Olive-ai 0.2.0
Examples
The following examples are added
- ResNet Optimization with Vitis-AI Quantization for CPU
- SqueezeNet Optimization with DirectML for GPU
- Stable Diffusion Optimization with DirectML for GPU
- MobileNet Optimization with QDQ Quantization for Qualcomm NPU
- Whisper Optimization for CPU
- BERT Optimization with Intel® Neural Compressor PTQ for CPU
General
- Simplify data load experience by adding transformers data config support. For transformer models, user can use hf_config.dataset to leverage the online huggingface datasets.
- Ease the process of setting up environment: user can run olive.workflows.run --config config.json --setup to install necessary packages required by passes.

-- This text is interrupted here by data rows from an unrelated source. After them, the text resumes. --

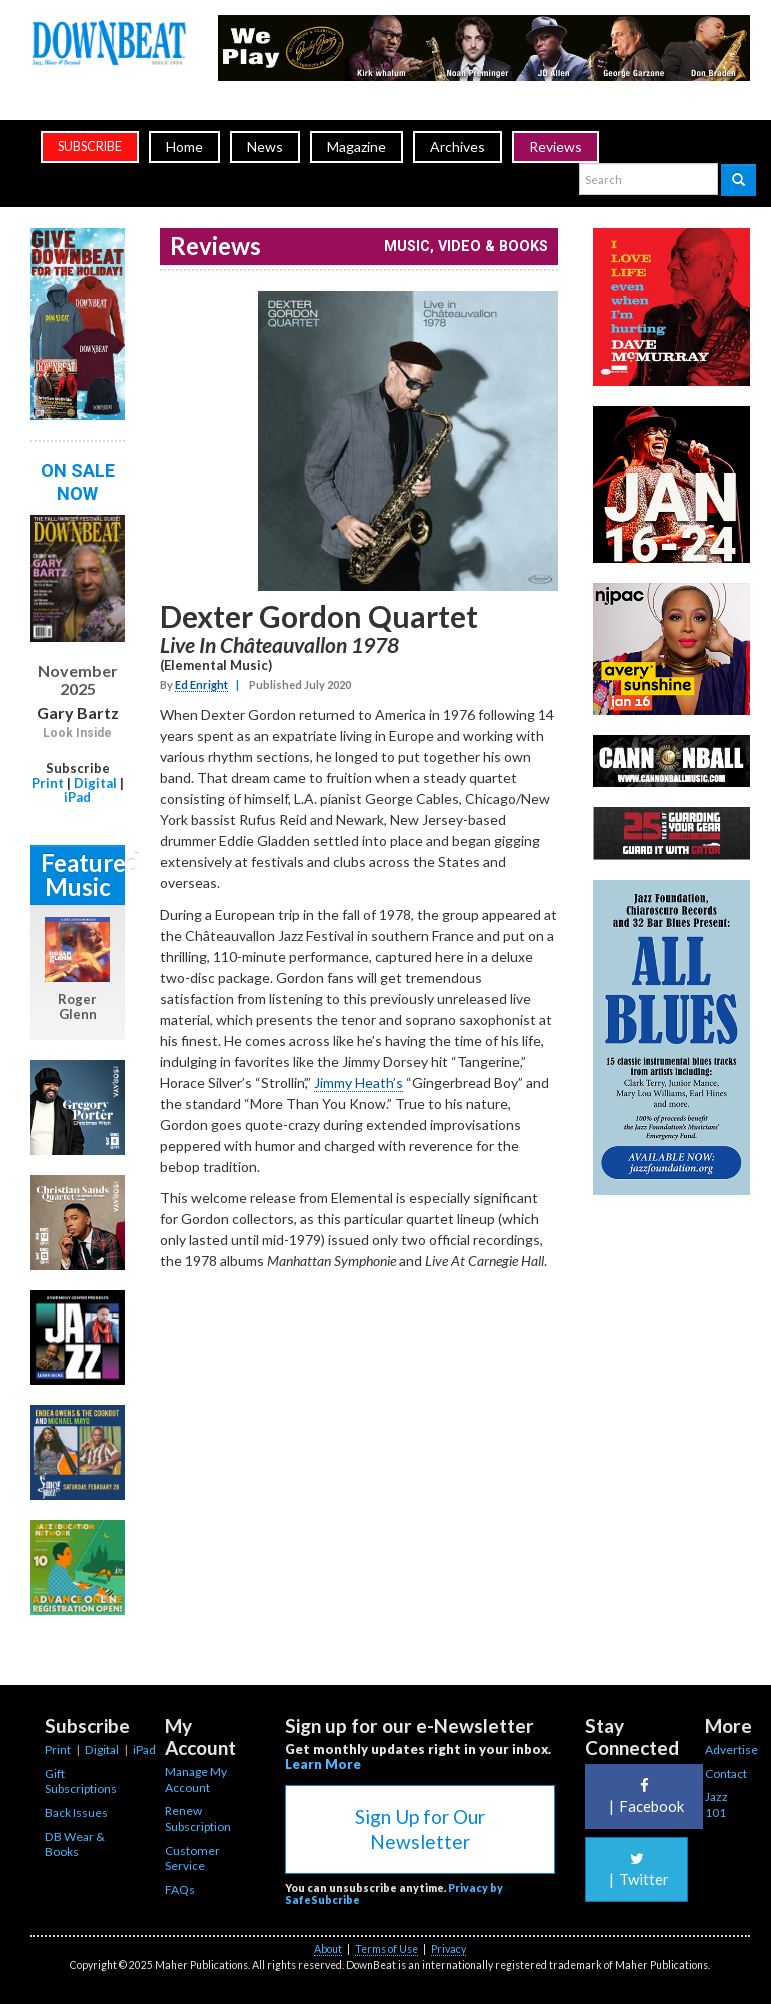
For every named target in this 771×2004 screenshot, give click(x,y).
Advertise (731, 1749)
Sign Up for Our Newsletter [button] (420, 1829)
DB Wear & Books (75, 1844)
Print (48, 783)
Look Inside (77, 733)
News (265, 146)
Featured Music (83, 874)
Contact (726, 1773)
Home (184, 146)
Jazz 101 (716, 1804)
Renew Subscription (198, 1818)
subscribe (90, 146)
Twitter (636, 1869)
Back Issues (76, 1812)
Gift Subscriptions (81, 1781)
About (328, 1949)
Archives (457, 146)
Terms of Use (386, 1949)
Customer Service (192, 1858)
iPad (77, 797)
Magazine (356, 146)
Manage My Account (196, 1779)
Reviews (555, 146)
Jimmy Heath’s (358, 1082)
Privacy (448, 1949)
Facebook (644, 1796)
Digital (95, 783)
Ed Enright (201, 684)
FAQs (180, 1889)
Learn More (323, 1764)
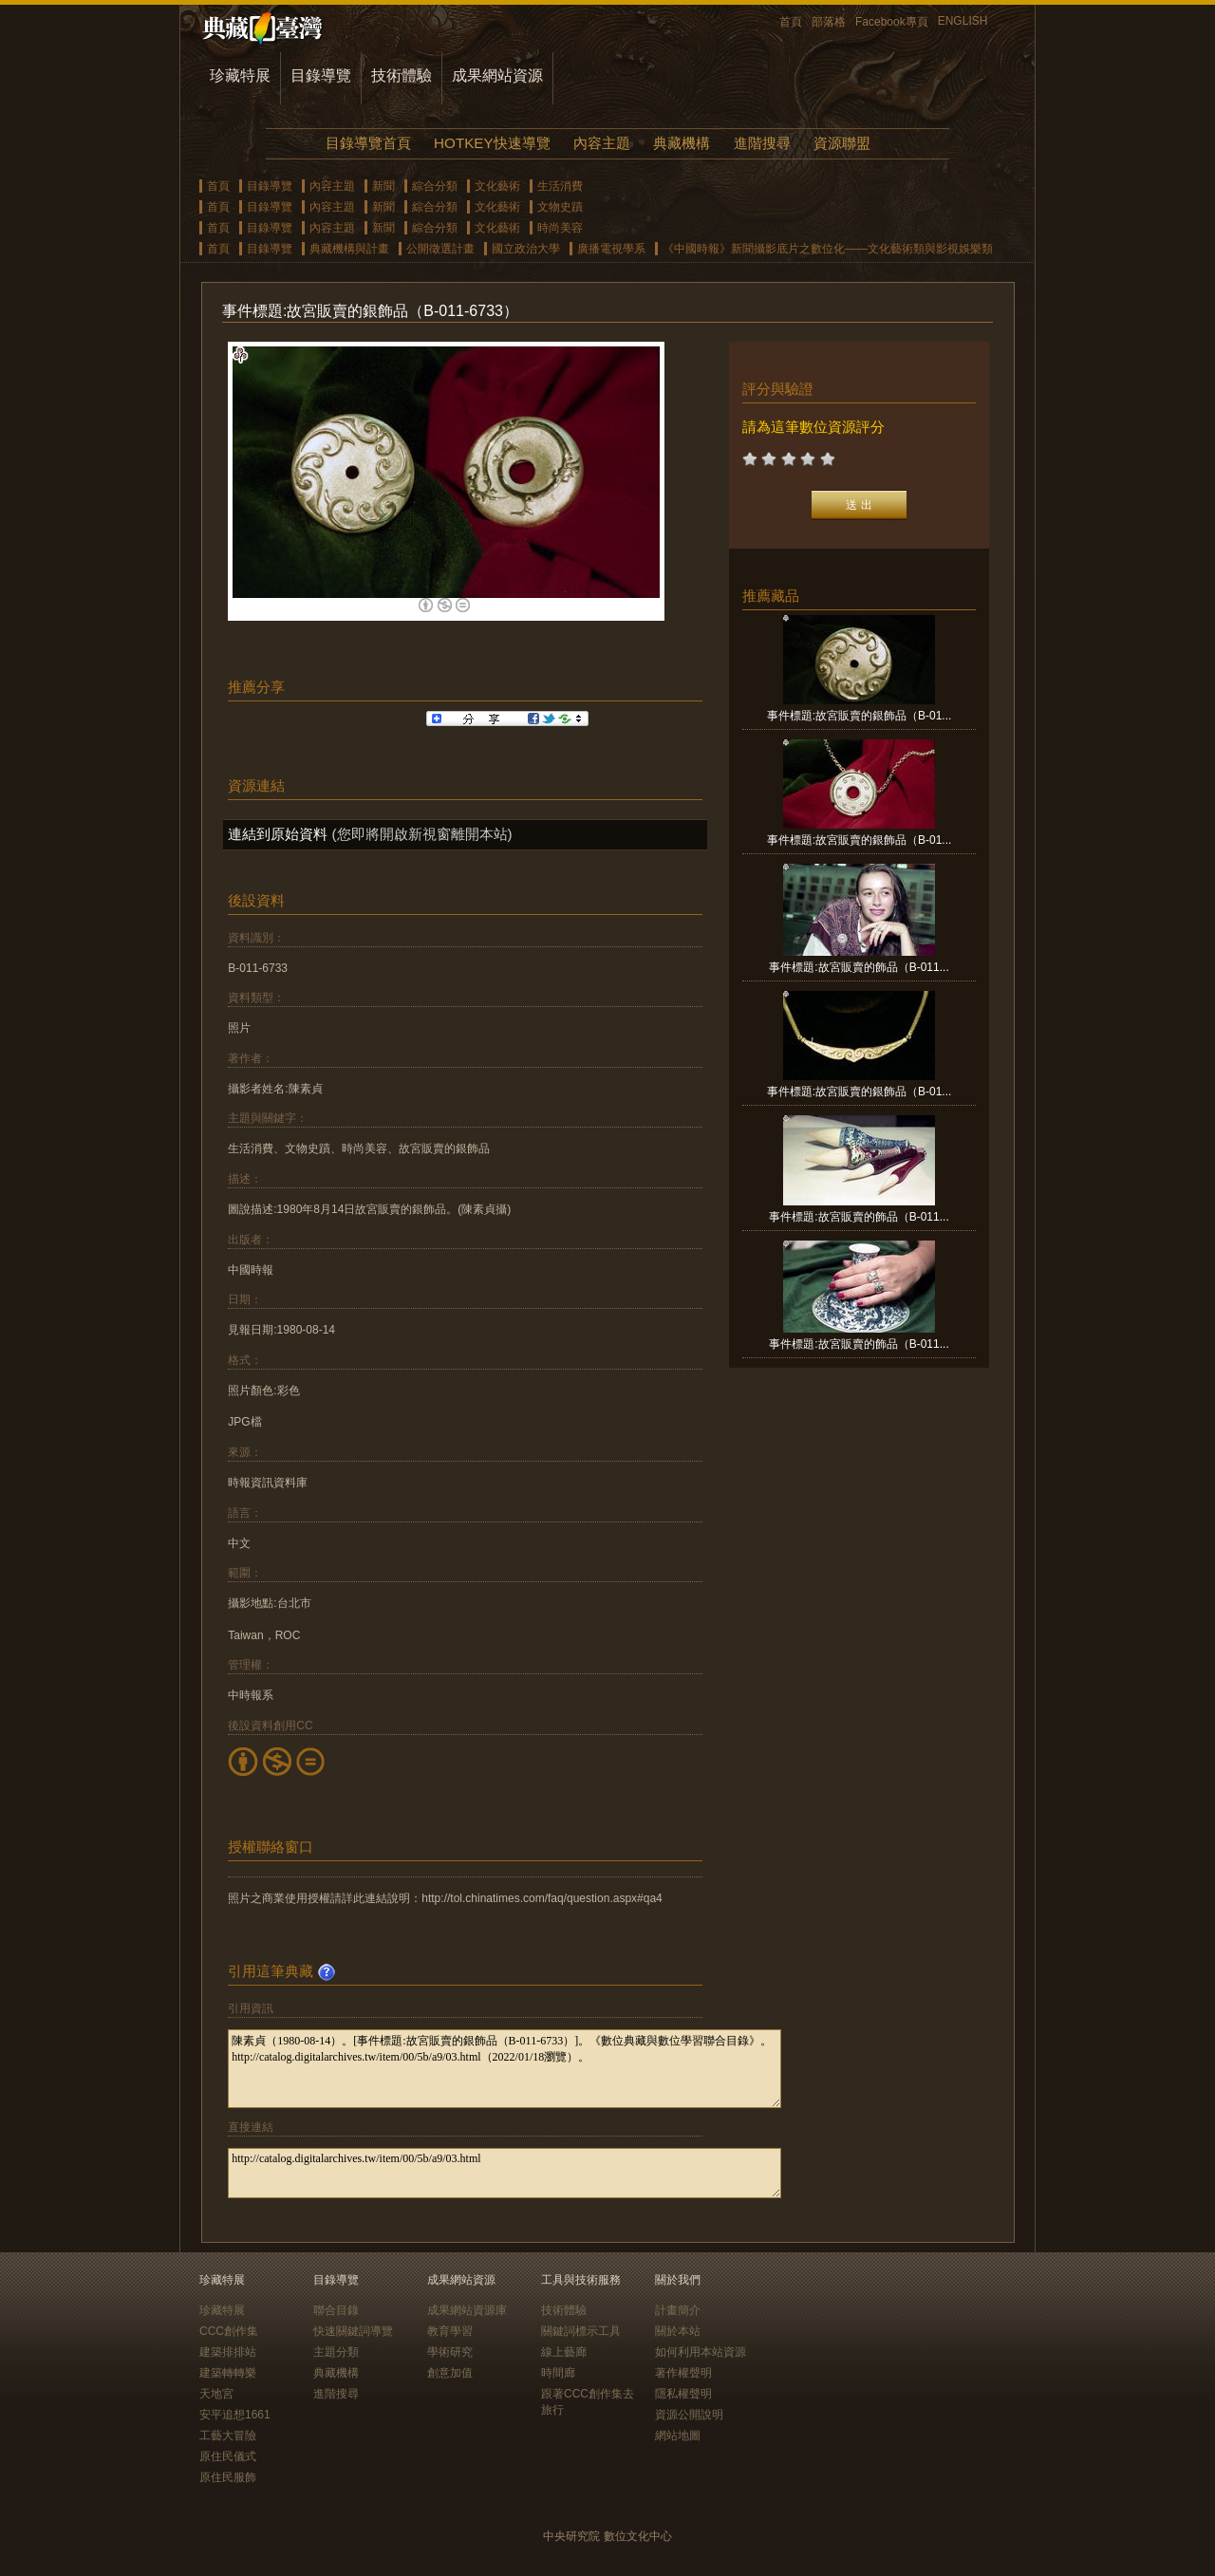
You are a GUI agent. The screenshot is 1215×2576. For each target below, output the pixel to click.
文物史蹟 (560, 207)
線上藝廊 (564, 2352)
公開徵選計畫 (440, 248)
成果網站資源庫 (467, 2310)
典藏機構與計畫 (349, 248)
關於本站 (678, 2331)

Passes (optimization techniques)
- Integrate Intel® Neural Compressor into Olive: introduce new passes IncStaticQuantization, IncDynamicQuantization, and IncQuantization.
- Integrate Vitis-AI into Olive: intriduce new pass VitisAIQuantization.
- Introduce OnnxFloatToFloat16: converts a model to float16. It is based on onnxconverter-common.convert_float_to_float16.
- Introduce OrtMixedPrecision: converts model to mixed precision to retain a certain level of accuracy.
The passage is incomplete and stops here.